+++ 提供文

「外来医療」への本格的介入 報告制度に警鐘 医療政策セミナー  PDF

 協会は10月27日、「外来機能報告制度の概要―その本当のねらいを考える―」をテーマに医療政策セミナーを会員病院向けにウェブ配信により開催した。参加は31端末(1端末での複数視聴あり。最終申込は47人)であった。
 医療政策セミナーは会員病院の幹部職員向けに不定期で開催している。今回のセミナーは、5月21日に公布された、いわゆる「改正医療法」で位置付けられた「外来機能報告制度(以下「本制度」)」を中心に協会事務局が話題提供した。
 「改正医療法」には三つの柱(①医師の働き方改革②各医療関係職種の専門性の活用③地域の実情に応じた医療提供体制の確保)があり、本制度は地域医療構想の実現とともに③に位置付けられる。いずれも医療費抑制に主眼が置かれ、関係性のある内容である。
 本制度は、いわば地域医療構想の外来版だ。具体的な進め方は、現在「外来機能報告等に関するWG」で議論されており、22年4月(医療機関からの報告は10月)からの運用が予定されている。報告は病院と有床診療所に、入院前後の外来や高額医療機器・設備を必要とする外来など「医療資源を重点的に活用する外来」について求められる。

++++++
+++ データセット

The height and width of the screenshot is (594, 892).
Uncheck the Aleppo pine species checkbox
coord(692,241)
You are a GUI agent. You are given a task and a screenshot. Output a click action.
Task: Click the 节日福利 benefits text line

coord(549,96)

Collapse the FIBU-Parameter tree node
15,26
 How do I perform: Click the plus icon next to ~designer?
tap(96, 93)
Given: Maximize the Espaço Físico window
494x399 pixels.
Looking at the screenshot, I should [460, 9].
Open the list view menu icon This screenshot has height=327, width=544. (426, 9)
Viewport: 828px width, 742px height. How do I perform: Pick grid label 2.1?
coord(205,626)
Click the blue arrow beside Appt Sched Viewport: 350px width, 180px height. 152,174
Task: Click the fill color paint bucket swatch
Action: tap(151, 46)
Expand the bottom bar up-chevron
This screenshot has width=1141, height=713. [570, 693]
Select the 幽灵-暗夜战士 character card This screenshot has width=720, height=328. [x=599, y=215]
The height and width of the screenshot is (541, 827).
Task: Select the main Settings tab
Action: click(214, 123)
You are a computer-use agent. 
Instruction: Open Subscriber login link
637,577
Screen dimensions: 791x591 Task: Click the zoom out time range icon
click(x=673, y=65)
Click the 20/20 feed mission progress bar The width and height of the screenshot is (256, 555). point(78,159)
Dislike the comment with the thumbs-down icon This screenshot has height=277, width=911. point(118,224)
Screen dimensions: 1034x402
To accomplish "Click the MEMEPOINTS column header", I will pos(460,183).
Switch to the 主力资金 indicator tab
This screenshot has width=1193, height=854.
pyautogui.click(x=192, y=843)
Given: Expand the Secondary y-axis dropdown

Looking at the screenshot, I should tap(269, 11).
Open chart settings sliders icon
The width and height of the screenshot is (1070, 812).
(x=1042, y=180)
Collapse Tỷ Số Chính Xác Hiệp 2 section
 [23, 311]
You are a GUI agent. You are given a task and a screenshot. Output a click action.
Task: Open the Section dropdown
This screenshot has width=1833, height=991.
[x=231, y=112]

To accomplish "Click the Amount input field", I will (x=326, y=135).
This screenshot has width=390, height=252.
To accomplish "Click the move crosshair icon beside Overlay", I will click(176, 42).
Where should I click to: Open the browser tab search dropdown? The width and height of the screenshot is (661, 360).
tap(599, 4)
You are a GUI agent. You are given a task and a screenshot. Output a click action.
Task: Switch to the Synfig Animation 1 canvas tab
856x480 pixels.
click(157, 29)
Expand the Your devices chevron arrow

++++++

* 課題指示 *
外来機能報告制度のセミナーに関する記事のうち、「協会は10月27日、「外来機」から「る外来」について求められる。」までの部分を、一字一句違えずに書き写してください。

* 解答 *
協会は10月27日、「外来機能報告制度の概要―その本当のねらいを考える―」をテーマに医療政策セミナーを会員病院向けにウェブ配信により開催した。参加は31端末(1端末での複数視聴あり。最終申込は47人)であった。
 医療政策セミナーは会員病院の幹部職員向けに不定期で開催している。今回のセミナーは、5月21日に公布された、いわゆる「改正医療法」で位置付けられた「外来機能報告制度(以下「本制度」)」を中心に協会事務局が話題提供した。
 「改正医療法」には三つの柱(①医師の働き方改革②各医療関係職種の専門性の活用③地域の実情に応じた医療提供体制の確保)があり、本制度は地域医療構想の実現とともに③に位置付けられる。いずれも医療費抑制に主眼が置かれ、関係性のある内容である。
 本制度は、いわば地域医療構想の外来版だ。具体的な進め方は、現在「外来機能報告等に関するWG」で議論されており、22年4月(医療機関からの報告は10月)からの運用が予定されている。報告は病院と有床診療所に、入院前後の外来や高額医療機器・設備を必要とする外来など「医療資源を重点的に活用する外来」について求められる。